Provider-Patient Communication
Interestingly, there is a large volume of published studies describing the role of physician-patient communication in enhancing patients’ adherence to medication[48-50]. The outcome of ‘patient-centred’ communication between patients and health care providers is that it contributes to increase patients’ understanding about their illnesses and adherence to treatments. This based on the provided support from health care providers.

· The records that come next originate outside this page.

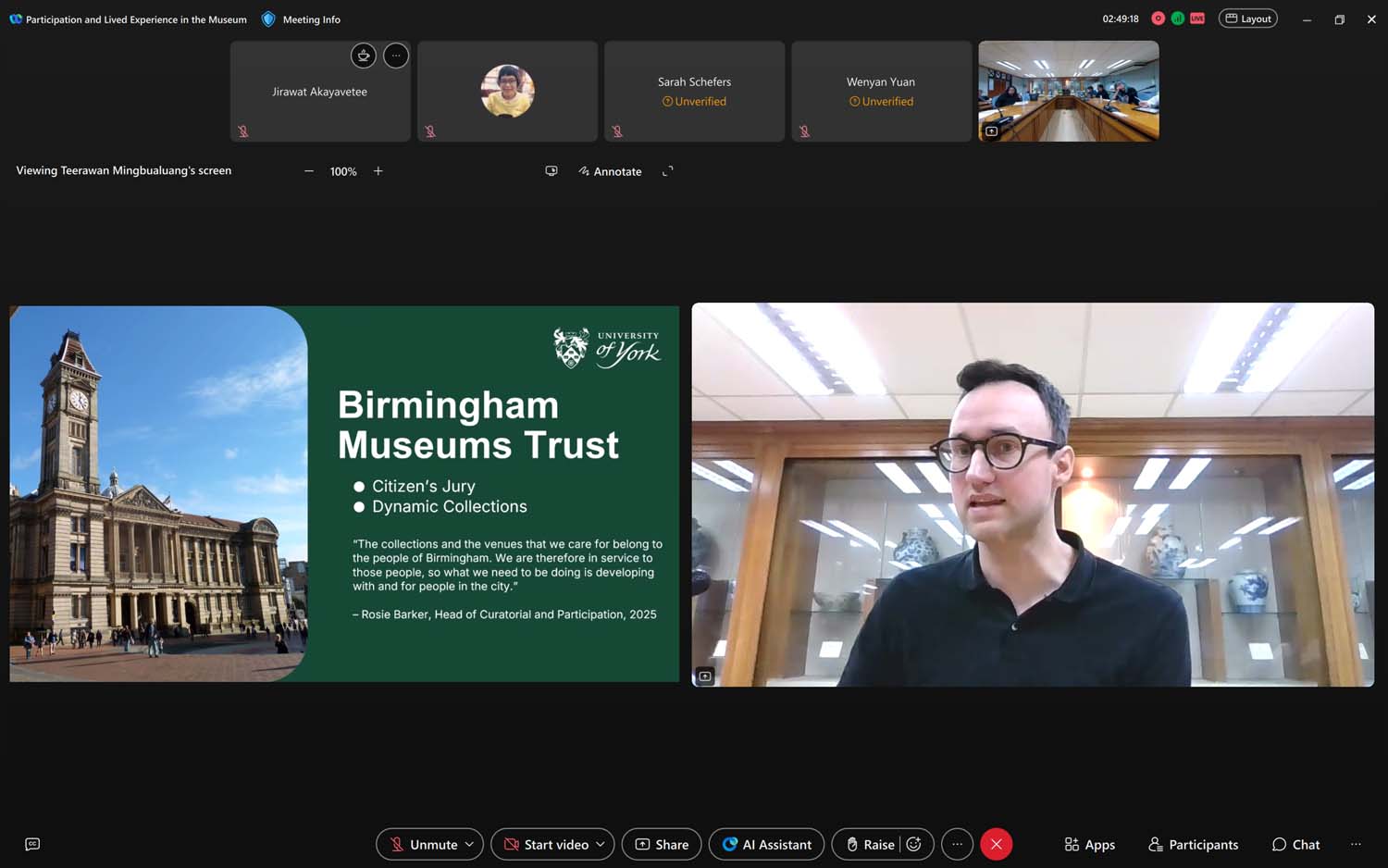Click the reactions smiley icon next to Raise
This screenshot has width=1388, height=868.
(914, 844)
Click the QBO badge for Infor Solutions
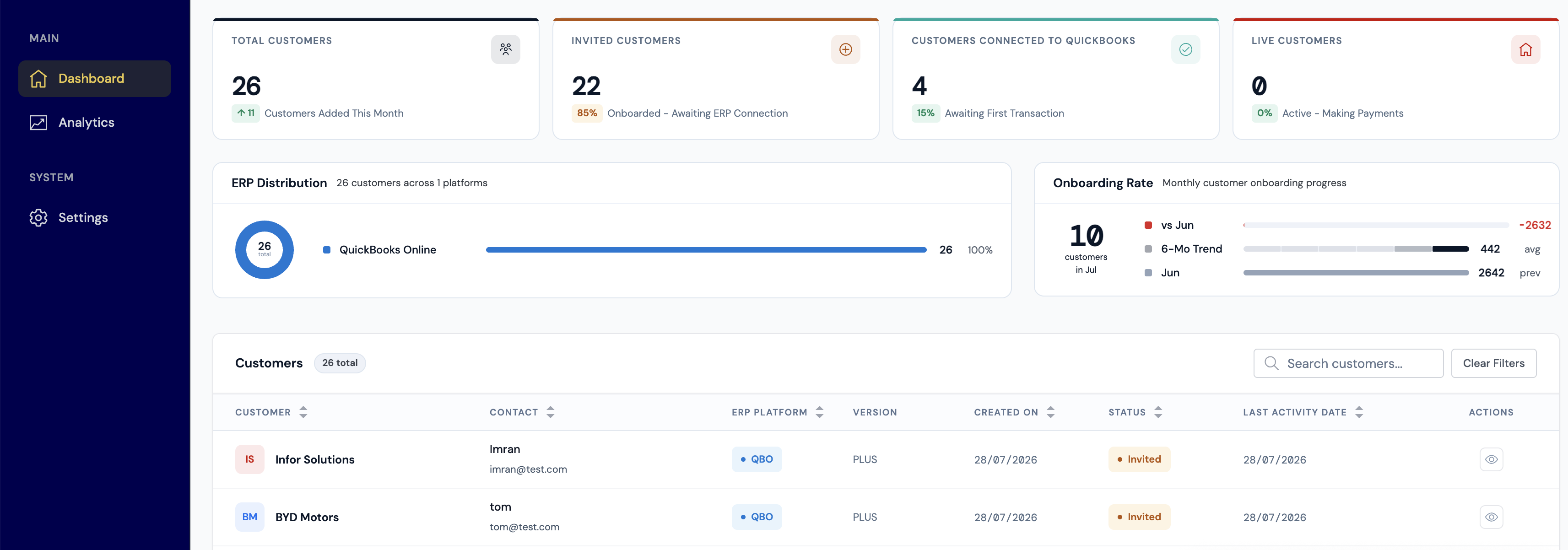This screenshot has width=1568, height=550. click(757, 459)
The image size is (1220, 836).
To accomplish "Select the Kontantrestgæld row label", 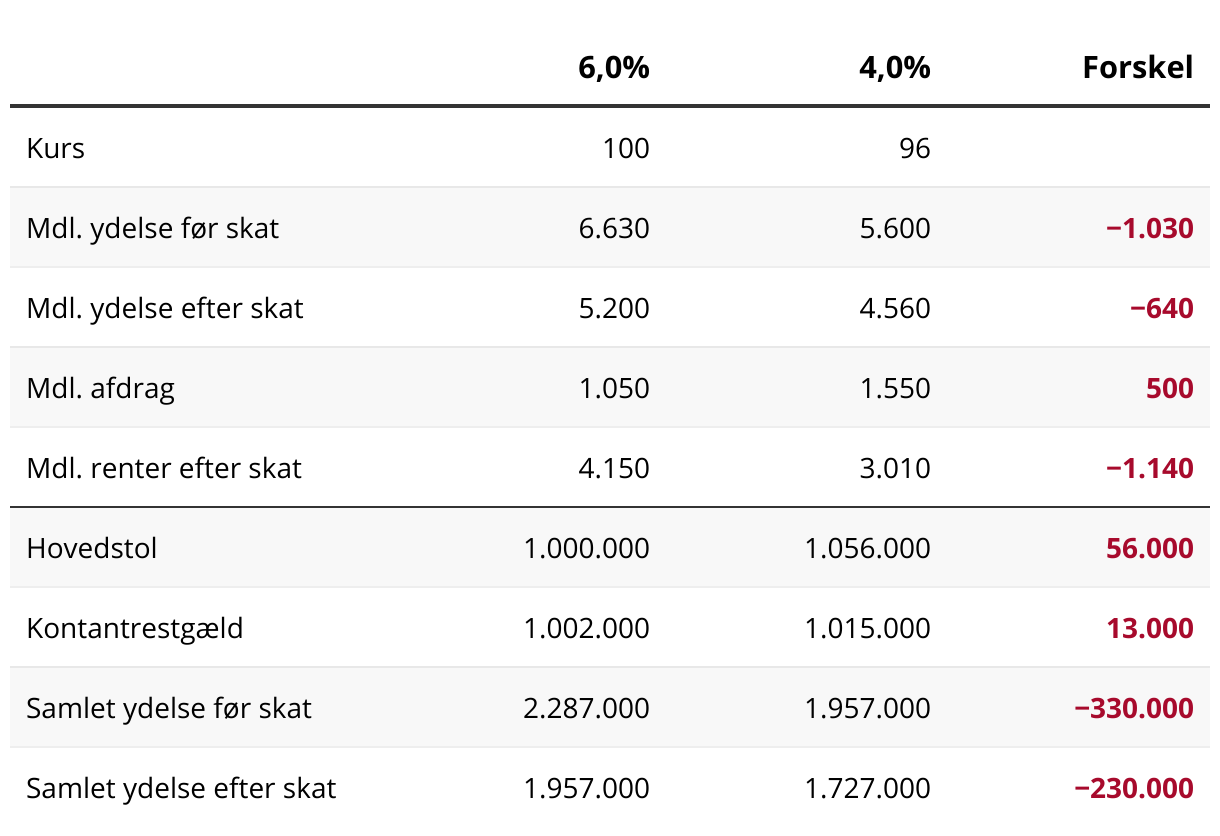I will coord(135,628).
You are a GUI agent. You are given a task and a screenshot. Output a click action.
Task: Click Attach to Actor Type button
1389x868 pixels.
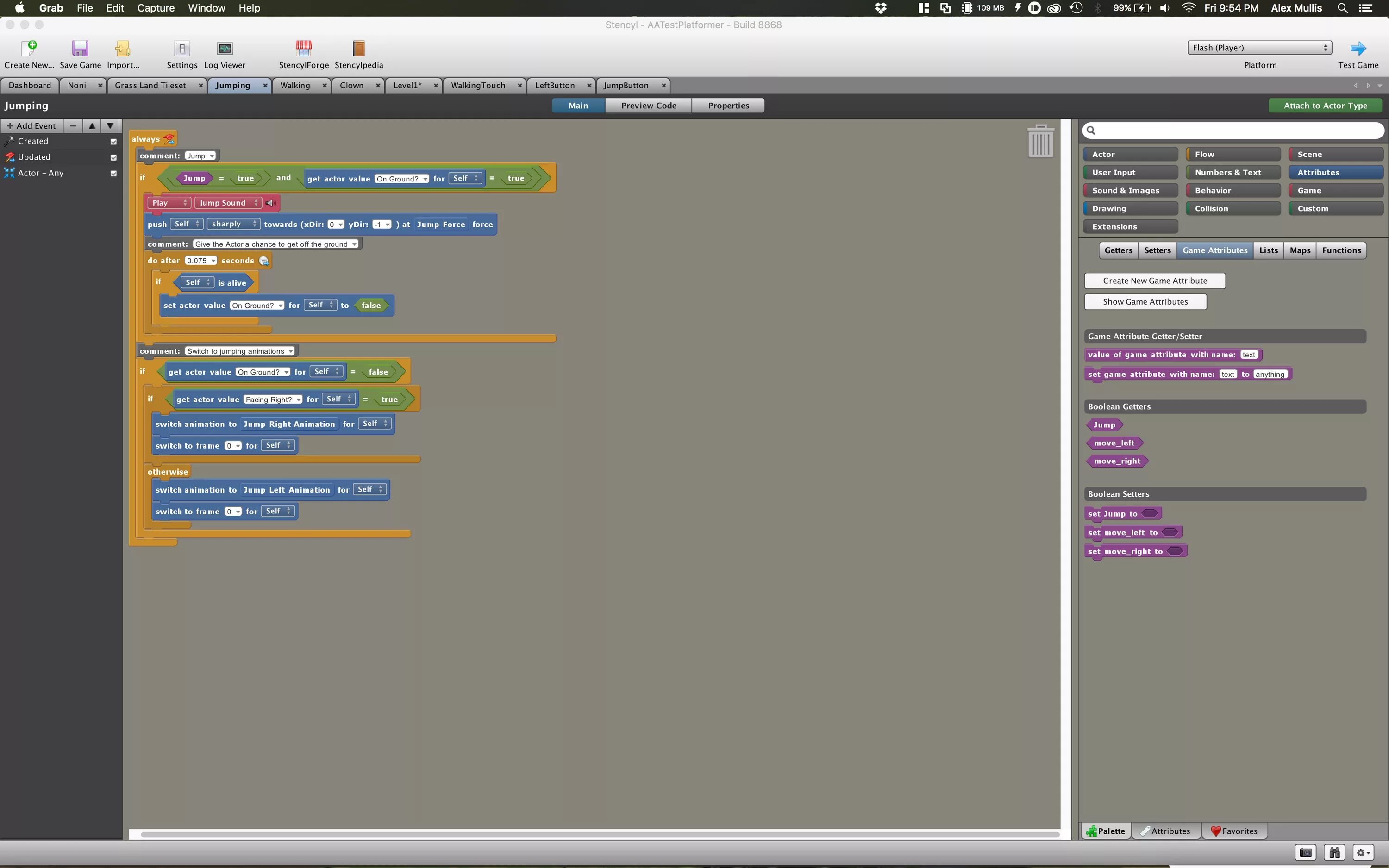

Although the interpersonal communication process in the patient-physician relationship has a potentially positive impact on patients’ health outcomes, physicians usually do not ask their patients about medication-taking behaviour or may use ineffective communication approaches[49]. It is argued that non-collaborative communication on the part of healthcare providers result in poor patient adherence to antihypertensive treatments[50]. In Saudi Arabia, attention has been drawn towards enhancing healthcare team communication skills in order to improve patients’ health outcomes. The impact of enhanced health education programs about health knowledge and behaviour (lifestyle modification) of patients with chronic conditions provided valuable results in improving patients’ adherence to taking medication[43].

4. Conclusions

This paper has reviewed and critically analysed different factors of hypertensive patients’ adherence to antihypertensive treatmentswhich include factors related to hypertensive patients themselves (e.g. sociodemographic factors, individuals knowledge and skills), health system related factors (such as treatment cost and patients resources), and provider related factors (such as the relationship with patients and communication).
The available studies in Saudi Arabia show that hypertensive patients report insufficient knowledge about hypertension and its management, and low hypertension control. In addition physicians report low adherence to hypertension management guidelines. Further research is required investigating Saudi hypertensive patients’ adherence behaviour, and the influence of patient, health system and providerrelated factors on antihypertensive treatment adherence among this population.